DIRECTIONS: Return all lines from the listing below in which "will" appears.

PROVIDED RECORDS:
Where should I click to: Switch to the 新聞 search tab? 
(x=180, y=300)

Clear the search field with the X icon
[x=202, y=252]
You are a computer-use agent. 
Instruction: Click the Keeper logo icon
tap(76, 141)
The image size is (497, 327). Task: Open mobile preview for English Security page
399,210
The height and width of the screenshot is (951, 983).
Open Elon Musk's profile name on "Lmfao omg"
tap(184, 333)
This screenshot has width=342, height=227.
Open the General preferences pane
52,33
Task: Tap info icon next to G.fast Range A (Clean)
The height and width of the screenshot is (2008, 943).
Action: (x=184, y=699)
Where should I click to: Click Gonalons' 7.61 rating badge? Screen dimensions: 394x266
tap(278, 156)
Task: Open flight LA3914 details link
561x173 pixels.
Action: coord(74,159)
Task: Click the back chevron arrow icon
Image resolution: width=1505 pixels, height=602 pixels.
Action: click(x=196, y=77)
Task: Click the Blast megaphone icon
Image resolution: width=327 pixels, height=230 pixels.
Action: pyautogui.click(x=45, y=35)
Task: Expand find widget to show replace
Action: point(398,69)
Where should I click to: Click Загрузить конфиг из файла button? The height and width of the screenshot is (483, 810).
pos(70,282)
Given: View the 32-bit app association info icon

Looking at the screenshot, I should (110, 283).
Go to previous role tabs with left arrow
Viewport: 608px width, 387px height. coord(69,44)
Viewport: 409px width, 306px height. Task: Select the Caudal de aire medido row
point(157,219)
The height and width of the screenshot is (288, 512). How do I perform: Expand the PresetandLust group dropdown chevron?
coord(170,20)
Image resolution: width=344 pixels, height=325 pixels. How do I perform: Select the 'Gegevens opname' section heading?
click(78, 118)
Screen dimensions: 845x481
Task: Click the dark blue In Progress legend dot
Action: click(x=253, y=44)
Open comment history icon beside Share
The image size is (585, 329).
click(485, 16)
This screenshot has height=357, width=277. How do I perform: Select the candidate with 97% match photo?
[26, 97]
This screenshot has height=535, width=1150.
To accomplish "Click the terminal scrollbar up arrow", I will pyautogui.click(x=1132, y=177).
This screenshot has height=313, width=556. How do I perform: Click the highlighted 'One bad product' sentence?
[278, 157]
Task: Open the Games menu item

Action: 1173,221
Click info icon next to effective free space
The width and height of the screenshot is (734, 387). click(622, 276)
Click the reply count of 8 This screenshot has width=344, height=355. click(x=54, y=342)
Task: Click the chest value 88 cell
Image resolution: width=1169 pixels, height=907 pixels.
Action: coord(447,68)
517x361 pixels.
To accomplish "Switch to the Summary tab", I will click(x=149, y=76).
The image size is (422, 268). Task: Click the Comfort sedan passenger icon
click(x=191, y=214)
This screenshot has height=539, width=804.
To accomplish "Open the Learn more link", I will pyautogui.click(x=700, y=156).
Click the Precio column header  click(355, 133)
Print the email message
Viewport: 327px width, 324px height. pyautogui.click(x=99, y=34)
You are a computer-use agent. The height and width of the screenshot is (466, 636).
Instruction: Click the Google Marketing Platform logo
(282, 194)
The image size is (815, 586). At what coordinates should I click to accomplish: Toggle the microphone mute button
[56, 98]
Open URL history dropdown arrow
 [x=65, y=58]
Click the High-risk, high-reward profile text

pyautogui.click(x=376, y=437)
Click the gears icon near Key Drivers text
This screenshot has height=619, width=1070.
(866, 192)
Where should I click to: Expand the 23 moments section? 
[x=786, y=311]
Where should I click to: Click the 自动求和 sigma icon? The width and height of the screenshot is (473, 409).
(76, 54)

RESPONSE AREA:
To accomplish "Click the terminal scrollbar up arrow", I will pyautogui.click(x=1132, y=177).
To accomplish "Switch to the Summary tab", I will click(x=149, y=76).
To accomplish "Open the Learn more link", I will pyautogui.click(x=700, y=156).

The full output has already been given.